The people who want to operate grand-unified roots tend to have
big-brother or domination motives; often they seek some defense contractor to
enforce big-brother on their behalf.
Ive realised possibly why the debate on formal naming has emerged -
so DN and cert type technology can be used to instrument the
dormant encryption capability, where a cert from both
govts is required.
Does anyone know if KEA enforcement is being used
to join the two distinct control systems,
and if capstone/keystone has been altered to
faciliate this? It could be used in a variation of the LEAF
technology, used for access to raw capability on
th Fortezza card, versus data.
In terms of PKIX profiling, is there now a mission to
instrument this "non-internet-purposed" control sytems using
the cert profile?
Perhaps we need to ensure that subject DNs are NOT
mandatory for conformance, to assure the public
the internet stds are not simply being engineered to enable
govt control systems (without open debate, and concensus, at
least).
(Personally speaking, I really dont want the IETF to be enabling some
dictatorial govt to impose controls like this on dissenting people!

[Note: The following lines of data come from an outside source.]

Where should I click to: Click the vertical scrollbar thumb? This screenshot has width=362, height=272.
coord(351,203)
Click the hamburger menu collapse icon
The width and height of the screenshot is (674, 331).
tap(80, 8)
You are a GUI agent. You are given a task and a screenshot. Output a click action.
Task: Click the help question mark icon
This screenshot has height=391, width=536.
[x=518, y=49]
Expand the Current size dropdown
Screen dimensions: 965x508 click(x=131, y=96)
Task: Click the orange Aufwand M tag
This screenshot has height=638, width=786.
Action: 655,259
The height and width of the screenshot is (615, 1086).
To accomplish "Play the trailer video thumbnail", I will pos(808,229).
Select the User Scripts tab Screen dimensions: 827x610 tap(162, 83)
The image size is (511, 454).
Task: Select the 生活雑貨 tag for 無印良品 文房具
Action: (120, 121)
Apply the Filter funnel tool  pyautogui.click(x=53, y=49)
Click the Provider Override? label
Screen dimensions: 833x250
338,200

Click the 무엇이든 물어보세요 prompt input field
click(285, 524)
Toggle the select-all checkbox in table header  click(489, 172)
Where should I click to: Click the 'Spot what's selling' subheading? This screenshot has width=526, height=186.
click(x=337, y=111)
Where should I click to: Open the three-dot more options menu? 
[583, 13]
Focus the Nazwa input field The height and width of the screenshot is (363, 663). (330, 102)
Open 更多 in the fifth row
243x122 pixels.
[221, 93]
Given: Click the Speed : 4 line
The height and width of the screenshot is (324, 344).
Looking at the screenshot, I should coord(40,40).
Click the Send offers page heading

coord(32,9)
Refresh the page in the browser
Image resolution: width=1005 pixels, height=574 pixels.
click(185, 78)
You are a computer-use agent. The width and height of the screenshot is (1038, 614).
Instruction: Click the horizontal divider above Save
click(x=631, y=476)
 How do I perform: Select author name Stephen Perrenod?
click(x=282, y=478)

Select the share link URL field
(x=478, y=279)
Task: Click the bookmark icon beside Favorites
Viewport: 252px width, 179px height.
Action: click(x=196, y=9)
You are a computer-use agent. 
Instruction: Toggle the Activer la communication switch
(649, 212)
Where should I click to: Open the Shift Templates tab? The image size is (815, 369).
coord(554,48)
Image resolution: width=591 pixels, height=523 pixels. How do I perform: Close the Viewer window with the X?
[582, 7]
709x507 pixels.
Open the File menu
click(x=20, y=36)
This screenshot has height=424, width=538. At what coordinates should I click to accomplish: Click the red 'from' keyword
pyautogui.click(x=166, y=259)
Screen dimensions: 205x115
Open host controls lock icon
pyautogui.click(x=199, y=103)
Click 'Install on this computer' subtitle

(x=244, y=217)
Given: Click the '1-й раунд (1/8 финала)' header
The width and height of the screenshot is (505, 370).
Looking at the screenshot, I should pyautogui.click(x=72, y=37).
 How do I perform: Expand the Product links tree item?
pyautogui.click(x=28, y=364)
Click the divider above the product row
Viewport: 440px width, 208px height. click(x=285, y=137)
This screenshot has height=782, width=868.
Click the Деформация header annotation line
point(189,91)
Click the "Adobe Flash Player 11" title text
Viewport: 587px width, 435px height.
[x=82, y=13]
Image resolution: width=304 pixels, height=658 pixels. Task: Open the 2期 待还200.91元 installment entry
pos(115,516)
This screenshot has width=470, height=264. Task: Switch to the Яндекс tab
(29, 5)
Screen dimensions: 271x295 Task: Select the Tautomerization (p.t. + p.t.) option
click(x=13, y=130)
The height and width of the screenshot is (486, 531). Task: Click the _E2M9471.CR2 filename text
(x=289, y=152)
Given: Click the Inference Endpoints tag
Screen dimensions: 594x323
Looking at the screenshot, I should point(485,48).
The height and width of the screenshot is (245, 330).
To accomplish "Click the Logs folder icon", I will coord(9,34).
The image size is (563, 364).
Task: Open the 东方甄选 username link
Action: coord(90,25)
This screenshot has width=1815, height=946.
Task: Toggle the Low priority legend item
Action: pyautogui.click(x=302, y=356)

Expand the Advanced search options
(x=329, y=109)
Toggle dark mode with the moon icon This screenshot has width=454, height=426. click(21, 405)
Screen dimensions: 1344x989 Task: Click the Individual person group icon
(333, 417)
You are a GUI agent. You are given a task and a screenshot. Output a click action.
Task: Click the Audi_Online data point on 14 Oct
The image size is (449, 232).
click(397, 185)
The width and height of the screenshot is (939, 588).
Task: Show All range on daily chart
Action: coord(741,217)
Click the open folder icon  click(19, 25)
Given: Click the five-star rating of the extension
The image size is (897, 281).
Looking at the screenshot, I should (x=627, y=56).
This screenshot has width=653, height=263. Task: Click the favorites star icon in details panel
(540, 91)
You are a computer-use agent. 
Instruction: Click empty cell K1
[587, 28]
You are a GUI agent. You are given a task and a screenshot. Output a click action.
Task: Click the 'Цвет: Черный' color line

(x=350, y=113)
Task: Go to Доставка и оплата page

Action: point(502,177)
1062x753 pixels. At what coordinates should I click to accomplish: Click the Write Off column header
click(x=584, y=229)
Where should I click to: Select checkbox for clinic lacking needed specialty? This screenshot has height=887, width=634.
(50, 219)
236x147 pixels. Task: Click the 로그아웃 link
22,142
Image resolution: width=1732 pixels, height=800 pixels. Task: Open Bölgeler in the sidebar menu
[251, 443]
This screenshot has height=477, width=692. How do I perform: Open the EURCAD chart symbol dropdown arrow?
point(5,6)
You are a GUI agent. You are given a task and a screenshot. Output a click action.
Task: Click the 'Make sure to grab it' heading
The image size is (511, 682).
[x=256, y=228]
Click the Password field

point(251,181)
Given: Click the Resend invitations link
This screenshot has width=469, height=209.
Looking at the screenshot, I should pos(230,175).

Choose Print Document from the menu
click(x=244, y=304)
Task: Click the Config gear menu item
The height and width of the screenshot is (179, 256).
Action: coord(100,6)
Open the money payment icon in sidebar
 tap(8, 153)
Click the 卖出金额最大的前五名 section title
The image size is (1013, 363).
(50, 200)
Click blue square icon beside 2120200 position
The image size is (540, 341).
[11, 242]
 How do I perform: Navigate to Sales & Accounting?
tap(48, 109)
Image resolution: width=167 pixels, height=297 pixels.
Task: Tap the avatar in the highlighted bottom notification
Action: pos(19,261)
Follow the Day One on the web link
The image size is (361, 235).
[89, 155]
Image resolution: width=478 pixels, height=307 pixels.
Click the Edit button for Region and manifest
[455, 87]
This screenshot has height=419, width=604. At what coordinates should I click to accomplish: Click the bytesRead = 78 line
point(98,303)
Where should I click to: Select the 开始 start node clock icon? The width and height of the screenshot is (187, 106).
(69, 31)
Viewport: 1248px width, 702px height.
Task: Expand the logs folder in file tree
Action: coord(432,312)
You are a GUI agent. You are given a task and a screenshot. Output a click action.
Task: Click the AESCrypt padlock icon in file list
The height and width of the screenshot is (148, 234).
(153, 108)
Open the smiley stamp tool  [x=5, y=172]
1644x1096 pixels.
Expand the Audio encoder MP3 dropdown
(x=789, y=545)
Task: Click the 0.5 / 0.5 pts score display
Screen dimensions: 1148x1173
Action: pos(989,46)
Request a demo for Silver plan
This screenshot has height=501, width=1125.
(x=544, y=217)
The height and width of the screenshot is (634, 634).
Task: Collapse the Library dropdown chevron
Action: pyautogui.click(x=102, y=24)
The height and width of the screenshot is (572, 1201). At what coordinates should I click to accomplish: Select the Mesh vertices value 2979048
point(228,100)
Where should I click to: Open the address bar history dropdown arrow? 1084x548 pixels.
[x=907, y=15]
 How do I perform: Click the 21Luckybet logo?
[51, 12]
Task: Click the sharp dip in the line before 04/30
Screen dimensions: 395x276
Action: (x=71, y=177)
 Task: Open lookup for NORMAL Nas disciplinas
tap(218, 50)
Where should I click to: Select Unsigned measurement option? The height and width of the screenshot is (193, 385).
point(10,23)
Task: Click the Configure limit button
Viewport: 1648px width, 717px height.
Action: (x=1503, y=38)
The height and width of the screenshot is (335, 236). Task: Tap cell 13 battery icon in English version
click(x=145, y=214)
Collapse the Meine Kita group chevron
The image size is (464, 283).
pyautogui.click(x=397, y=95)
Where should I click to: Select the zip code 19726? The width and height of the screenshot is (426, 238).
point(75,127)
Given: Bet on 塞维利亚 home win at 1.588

Let <X> and <Y>
et al enable apartheid-enforcing pass-book controls systems and
the like; not the IETF!)
----------
From: David P. Kemp
Sent: Tuesday, November 19, 1996 6:11 AM
To: ssl-talk@netscape.com; ietf-pkix@tandem.com
Subject: Re: Self-signed root transport and CA expiration
> There's been some discussion recently on whether it is appropriate to
> include self-signed root CA certificates in a certificate chain being sent
> to support a particular certificate. (I've seen this both with respect to
> S/MIME and SSL.) One point in support of sending roots, which I haven't
> seen mentioned, is the question of resolving CA keys.
Tim,
I'm missing something in the context of this question - what is the
purpose of sending the root CA certificate?
Since the receiver of the certificate chain must validate the 2nd
(1 level down from root) cert with the root's securely-configured
public key (i.e. not a putative root key received on-the-fly), what
is the benefit of *ever* sending the root cert as part of a chain?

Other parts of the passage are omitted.